Pardonnez-moi,
Seigneur, parce que j’ai péché ! J’ai succombé à Satan. Et pourtant, notre
Pasteur nous met en garde contre la chair ; il exhorte les adolescents que
nous sommes à résister à la tentation, nous averti des ruses qu’emploie le Malin
pour faire de nous ses proies. Bien sûr, à seize ans, je comprends ce dont il
s’agit, je l’expérimente chaque nuit dans mon lit. Mais je résiste au Démon, je
saisis mon rosaire et prie, prie encore jusqu’à que ce que le bras de Dieu
m’emporte vers le sommeil.
Le
vendredi soir, je raccompagne Ellen après le rendez-vous hebdomadaire du groupe
Jeunes et Évangélisme. Il y a Paul et
Luke, Jen et Mary, d’autres encore ; nous avons tous grandi dans le même
quartier, fréquenté la même paroisse. La soirée se déroule de façon immuable,
nous discutons sur un thème proposé par notre Pasteur ; les échanges sont
décontractés mais empreints de ferveur. Pour finir, nous formons un cercle et
prions. La Foi est le ciment de notre communauté.
La
route qui va du presbytère à la maison d’Ellen contourne le parc. La plupart du
temps, nous suivons la rue en devisant jusqu’à chez elle. Nous sommes
voisins, Ellen est pour moi une sœur dans l’Église même si nos parents ont
peut-être d’autres projets. L’été, lorsqu’il fait chaud et que la nuit est tardive,
nous empruntons le raccourci du parc.
Ce
soir de mai, le temps est lourd, le ciel assombri de nuages. Au cours de la
causerie du groupe, nous avons évoqué le pardon. Ellen me parle du futur
mariage de sa cousine. La main de Dieu est sur nous quand le tonnerre gronde
soudain. Une première goutte s’abat, suivie d’une ribambelle d’autres qui
martèlent le sol comme une mitraillette. La pénombre s’accentue et, en un
instant, nous sommes trempés et décidons de couper par le parc déserté. La
pluie ruisselle et nous nous réfugions sous le gazébo. Mes vêtements
dégouttent.
Quant
à Ellen, elle porte une robe légère mais floue que l’eau colle sur son corps.

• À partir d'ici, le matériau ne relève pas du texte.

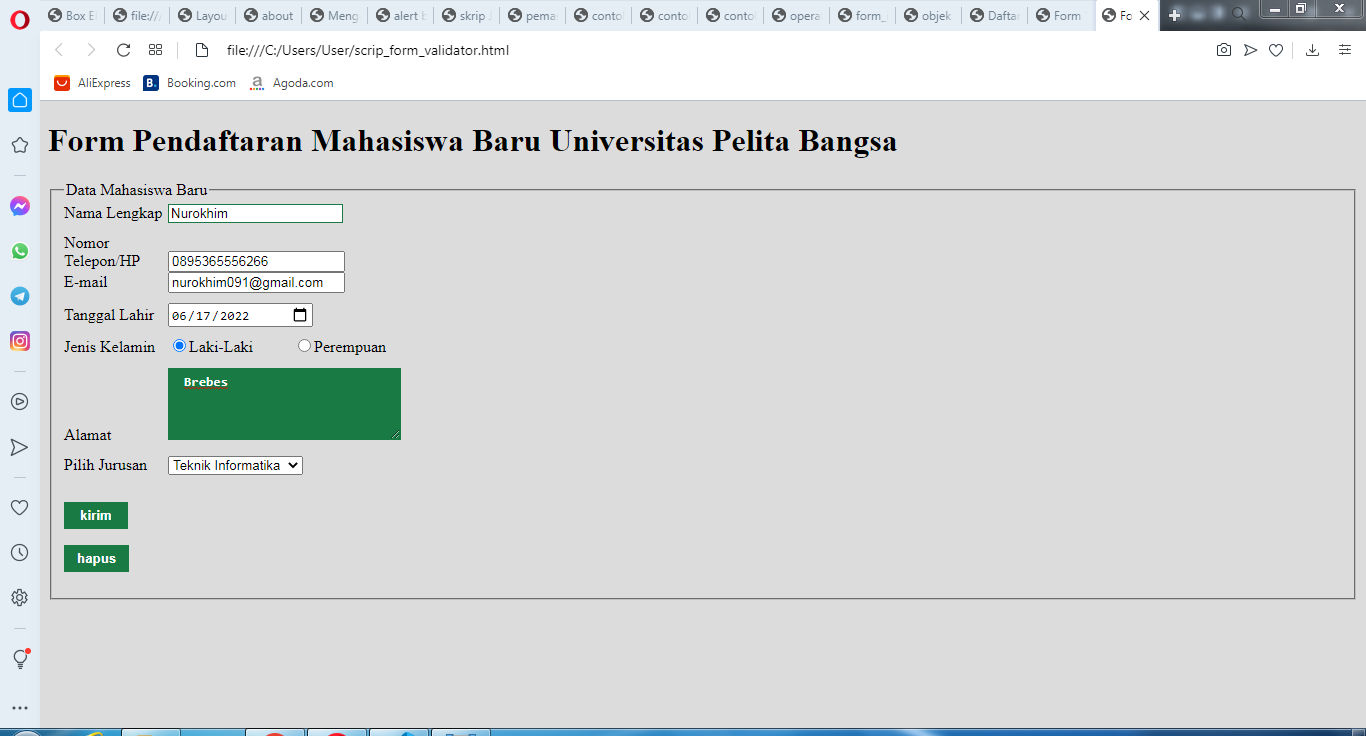The image size is (1366, 736).
Task: Open the Tanggal Lahir date picker calendar
Action: 300,314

Le tissu mouillé dessine le volume de ses hanches et de sa poitrine, je devine
presque la forme de ses tétons. Je jure que je n’ai rien prémédité, je n’ai pas
le temps d’attraper mon rosaire, Satan prend ma chair en une fraction de
seconde. Ellen frissonne, souriant de notre mésaventure en toute innocence.
Mais le Diable la saisit, me fait remonter sa robe jusqu’à son visage. Sa
culotte trempée, devenue transparente, laisse voir ce qui doit rester caché.
Satan s’est déjà emparé de mon entre-jambe et je me couche sur elle, presque
malgré moi. Cependant, une partie de mon être ne vous a pas oublié, mon Dieu.
Et à chaque coup que donnent mes reins, je récite la litanie de la rédemption :
« Pardonnez-moi, Seigneur ! Pardonnez-moi, Seigneur !
Pardonnez-moi… » Mais j’ignore si mes prières peuvent triompher du bruit de
la pluie tambourinant sur le toit du kiosque.
Ellen
ne se débat pas longtemps mais ce n’est qu’ensuite que je m’en avise. Le tissu
trempé rabattu sur son visage lui a rendu la respiration difficile, puis
impossible. Je m’enfuis en reboutonnant tant bien que mal mon pantalon – je n’ai
pas cessé de réciter mon invocation à un Dieu miséricordieux. Je cours, la
pluie s’emmêle à mes cheveux et mes lèvres prient. Pardonnez-moi, Seigneur, vous
qui avez créé cette délicieuse tentation.